--- Start of DOCUMENT EXCERPT ---

On 6/11/19 3:49 AM, Martin Kletzander wrote:
This filter caches the last result of the extents() call and offers a
nice
speed-up for clients that only support req_one=1 in combination with plugins
like vddk, which has no overhead for returning information for multiple extents
in one call, but that call is very time-consuming.
Quick test showed that on a fast connection and a sparsely allocated 16G disk
with a OS installed `qemu-img map` runs 16s instead of 33s (out of which it
takes 5s to the first extents request). For 100G disk with no data on it, that
is one hole extent spanning the whole disk (where there is no space for
improvement) this does not add any noticeable overhead.
Signed-off-by: Martin Kletzander <mkletzan(a)redhat.com>
---
Notes:
v2:
- Clearing the REQ_ONE when forwarding the request to plugin
- I hate the wording of the comment explaining it, please suggest a reword (or
just just fix it)
I'll give it a shot.

--- End of DOCUMENT EXCERPT ---

PROBLEM SET:
1/ In one to three sentences, explain why the patch message about the extents-caching filter says the filter speeds things up when clients that only support req_one=1 are combined with plugins like vddk.
2/ Write the next part of the patch message about the extents-caching filter, starting after its final line.
The records that come next have no connection to the patch message about the extents-caching filter.

--- Start of DATA EXTRACT ---

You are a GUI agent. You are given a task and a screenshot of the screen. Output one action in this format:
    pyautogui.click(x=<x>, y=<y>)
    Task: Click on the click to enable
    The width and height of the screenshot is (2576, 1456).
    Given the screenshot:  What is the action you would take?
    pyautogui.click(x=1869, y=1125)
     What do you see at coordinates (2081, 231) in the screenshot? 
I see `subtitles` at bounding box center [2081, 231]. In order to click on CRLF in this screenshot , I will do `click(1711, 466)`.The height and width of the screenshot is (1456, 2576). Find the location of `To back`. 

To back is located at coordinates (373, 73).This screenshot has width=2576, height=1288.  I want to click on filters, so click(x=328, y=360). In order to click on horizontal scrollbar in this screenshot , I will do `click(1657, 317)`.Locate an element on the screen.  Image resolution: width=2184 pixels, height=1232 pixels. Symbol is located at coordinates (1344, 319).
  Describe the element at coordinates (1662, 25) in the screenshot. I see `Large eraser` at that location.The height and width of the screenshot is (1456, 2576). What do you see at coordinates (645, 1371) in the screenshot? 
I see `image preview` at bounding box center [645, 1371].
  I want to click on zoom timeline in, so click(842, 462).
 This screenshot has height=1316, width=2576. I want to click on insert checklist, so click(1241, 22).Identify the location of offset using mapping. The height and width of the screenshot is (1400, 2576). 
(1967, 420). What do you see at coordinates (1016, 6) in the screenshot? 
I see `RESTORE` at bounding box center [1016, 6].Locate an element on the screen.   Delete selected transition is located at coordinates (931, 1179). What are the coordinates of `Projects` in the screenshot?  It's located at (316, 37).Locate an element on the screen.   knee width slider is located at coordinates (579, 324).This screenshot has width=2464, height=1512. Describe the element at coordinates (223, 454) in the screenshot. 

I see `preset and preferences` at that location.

--- End of DATA EXTRACT ---

RESPONSE LIST:
1/ The filter caches the last result of the extents() call. A plugin like vddk has no extra overhead for returning information on multiple extents in one call, but each call is very time-consuming, so reusing the cached result spares those slow calls.

2/
- Tests are now using custom shell plugin logging all accesses and also qemu-io
testing all other expected behaviour
+++ b/filters/cacheextents/cacheextents.c
+
+/* Cached extents from the last extents () call and its start and end for the
+ sake of simplicity. */
The prevailing style seems to be the use of leading ' *' on subsequent
comment lines, and */ on its own line.
+struct nbdkit_extents *cache_extents;
+static uint64_t cache_start;
+static uint64_t cache_end;
+
+static void
+cacheextents_unload (void)
+{
+ nbdkit_extents_free (cache_extents);
+}
+
+static int
+cacheextents_add (struct nbdkit_extents *extents, int *err)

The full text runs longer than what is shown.